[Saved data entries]

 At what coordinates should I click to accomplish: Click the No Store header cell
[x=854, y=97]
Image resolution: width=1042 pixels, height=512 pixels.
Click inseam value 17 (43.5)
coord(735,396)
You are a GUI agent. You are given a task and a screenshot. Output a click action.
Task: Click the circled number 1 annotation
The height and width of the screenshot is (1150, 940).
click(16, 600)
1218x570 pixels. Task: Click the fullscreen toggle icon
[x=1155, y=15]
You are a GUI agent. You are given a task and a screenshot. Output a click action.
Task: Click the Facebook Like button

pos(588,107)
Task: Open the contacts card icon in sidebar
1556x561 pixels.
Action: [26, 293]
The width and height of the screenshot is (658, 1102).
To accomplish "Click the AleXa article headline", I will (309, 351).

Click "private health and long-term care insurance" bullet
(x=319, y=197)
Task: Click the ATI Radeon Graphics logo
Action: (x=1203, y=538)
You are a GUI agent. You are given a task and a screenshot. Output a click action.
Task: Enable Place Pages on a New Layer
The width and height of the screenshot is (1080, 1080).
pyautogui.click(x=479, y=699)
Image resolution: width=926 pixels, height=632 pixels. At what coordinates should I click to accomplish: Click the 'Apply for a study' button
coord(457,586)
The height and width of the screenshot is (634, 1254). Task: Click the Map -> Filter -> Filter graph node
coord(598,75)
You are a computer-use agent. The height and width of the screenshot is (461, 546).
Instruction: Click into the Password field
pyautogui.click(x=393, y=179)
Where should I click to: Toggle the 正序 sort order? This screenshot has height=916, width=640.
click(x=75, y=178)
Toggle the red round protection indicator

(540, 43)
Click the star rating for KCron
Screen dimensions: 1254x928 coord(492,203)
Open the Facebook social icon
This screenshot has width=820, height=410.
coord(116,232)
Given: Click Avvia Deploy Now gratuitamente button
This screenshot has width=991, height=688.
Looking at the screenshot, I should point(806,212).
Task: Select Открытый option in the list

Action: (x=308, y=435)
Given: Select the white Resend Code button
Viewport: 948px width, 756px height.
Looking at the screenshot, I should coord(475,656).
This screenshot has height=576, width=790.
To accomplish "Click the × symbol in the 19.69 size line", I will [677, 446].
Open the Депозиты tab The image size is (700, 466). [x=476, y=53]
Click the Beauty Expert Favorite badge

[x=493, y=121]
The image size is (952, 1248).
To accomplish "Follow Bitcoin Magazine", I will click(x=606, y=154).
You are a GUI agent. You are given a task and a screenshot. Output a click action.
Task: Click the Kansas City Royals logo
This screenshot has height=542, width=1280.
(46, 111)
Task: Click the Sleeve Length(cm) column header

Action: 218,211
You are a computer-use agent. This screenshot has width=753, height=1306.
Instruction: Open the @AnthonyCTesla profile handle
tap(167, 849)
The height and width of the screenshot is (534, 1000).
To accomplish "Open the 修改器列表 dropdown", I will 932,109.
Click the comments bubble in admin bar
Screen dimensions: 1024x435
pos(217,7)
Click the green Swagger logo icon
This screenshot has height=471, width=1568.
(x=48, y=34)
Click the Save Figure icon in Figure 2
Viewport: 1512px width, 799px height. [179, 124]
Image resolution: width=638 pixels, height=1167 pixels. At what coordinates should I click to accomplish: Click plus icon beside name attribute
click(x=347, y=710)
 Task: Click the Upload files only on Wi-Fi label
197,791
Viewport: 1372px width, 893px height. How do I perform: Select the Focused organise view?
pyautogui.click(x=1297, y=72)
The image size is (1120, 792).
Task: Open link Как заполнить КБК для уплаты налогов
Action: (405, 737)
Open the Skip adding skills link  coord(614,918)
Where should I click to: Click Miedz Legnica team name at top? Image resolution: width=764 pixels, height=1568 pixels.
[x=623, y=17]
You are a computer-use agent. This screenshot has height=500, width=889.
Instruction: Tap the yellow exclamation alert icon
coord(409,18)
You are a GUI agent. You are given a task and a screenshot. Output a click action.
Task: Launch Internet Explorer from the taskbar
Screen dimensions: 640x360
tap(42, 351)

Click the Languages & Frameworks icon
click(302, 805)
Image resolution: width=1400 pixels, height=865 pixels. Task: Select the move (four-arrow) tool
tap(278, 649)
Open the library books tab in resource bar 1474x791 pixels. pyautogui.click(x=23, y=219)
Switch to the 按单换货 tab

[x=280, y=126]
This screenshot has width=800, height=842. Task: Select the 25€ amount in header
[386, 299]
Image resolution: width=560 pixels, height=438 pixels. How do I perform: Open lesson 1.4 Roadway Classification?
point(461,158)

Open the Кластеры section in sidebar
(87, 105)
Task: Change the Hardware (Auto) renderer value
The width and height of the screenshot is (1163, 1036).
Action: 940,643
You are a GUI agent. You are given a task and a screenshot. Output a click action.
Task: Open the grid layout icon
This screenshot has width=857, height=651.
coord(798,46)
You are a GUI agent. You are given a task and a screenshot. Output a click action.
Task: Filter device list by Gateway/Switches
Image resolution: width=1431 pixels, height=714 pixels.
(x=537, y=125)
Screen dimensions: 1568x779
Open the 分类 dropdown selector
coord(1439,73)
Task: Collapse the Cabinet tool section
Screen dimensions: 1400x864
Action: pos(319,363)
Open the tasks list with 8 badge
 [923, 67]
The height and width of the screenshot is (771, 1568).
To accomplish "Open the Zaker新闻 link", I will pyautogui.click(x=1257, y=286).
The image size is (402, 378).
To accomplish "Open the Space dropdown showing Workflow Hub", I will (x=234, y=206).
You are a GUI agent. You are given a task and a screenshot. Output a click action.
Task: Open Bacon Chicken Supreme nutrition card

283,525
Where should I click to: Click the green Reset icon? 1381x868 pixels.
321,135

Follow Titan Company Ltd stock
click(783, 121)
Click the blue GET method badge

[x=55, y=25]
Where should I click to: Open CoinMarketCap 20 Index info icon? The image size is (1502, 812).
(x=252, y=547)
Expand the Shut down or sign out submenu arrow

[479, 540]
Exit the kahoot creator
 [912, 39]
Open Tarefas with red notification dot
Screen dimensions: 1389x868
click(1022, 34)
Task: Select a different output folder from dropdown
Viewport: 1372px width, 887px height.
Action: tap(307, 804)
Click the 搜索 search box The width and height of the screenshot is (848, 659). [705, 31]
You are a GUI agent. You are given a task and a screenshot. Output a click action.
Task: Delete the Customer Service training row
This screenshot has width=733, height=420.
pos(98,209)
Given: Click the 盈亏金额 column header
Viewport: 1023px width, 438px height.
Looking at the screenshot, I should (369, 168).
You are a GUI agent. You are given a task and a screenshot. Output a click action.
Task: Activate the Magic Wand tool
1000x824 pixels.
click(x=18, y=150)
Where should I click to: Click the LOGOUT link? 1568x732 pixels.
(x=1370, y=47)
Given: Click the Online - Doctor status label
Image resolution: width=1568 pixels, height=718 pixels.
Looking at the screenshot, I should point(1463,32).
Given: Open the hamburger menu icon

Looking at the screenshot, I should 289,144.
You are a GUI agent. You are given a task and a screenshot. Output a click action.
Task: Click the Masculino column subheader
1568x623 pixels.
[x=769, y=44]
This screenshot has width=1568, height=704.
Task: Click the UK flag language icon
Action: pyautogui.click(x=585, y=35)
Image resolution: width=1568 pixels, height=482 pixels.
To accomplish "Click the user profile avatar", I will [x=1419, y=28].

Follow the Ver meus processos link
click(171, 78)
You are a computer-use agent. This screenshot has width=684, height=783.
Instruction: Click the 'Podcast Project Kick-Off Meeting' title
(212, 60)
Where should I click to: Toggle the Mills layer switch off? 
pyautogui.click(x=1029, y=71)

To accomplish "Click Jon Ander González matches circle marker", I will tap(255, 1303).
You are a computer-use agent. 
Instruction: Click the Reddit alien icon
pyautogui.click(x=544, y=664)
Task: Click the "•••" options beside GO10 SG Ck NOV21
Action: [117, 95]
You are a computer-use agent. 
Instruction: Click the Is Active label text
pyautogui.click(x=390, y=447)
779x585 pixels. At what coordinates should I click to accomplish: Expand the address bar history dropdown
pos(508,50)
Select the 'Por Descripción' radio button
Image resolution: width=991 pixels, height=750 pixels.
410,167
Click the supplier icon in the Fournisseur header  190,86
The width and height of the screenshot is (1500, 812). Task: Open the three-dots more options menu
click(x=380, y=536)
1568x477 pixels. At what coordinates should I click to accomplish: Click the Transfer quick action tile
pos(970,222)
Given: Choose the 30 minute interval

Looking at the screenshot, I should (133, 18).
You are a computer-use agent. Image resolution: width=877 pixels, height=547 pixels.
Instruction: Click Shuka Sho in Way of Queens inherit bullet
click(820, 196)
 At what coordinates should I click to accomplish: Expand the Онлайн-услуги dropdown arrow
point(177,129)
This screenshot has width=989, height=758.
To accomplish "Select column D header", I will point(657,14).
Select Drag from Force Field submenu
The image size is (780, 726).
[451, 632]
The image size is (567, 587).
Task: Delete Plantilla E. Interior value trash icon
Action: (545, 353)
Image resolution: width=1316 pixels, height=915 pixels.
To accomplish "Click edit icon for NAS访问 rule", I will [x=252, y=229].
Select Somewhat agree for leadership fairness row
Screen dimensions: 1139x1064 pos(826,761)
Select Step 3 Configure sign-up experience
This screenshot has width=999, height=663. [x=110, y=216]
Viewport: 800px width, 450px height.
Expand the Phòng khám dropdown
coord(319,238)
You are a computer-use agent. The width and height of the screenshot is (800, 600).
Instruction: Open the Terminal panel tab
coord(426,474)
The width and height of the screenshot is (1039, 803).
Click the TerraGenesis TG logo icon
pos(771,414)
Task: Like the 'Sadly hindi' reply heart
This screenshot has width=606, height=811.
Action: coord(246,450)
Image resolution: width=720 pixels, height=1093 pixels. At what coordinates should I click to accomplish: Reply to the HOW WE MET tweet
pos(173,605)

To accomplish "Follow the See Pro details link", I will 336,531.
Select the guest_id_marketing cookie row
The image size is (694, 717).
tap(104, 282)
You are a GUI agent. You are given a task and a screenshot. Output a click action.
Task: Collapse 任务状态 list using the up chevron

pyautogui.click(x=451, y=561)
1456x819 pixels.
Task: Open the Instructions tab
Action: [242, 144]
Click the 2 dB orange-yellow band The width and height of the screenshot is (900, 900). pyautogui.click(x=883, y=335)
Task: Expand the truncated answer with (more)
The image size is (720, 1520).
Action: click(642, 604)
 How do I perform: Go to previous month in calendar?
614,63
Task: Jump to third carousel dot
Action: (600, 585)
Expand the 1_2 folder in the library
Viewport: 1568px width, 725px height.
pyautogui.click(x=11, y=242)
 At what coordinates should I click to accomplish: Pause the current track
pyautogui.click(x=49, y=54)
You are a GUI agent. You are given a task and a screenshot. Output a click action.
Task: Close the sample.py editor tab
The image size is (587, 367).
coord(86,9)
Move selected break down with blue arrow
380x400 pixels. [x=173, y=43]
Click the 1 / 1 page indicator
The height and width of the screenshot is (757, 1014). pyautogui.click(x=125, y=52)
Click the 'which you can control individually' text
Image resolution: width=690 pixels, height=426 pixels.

*Problem statement*
Lines to set down from above: the line with "Open the tasks list with 8 badge", the line with "The image size is (402, 378).", and every line between, each exactly as written.

*Worked solution*
Open the tasks list with 8 badge
 [923, 67]
The height and width of the screenshot is (771, 1568).
To accomplish "Open the Zaker新闻 link", I will pyautogui.click(x=1257, y=286).
The image size is (402, 378).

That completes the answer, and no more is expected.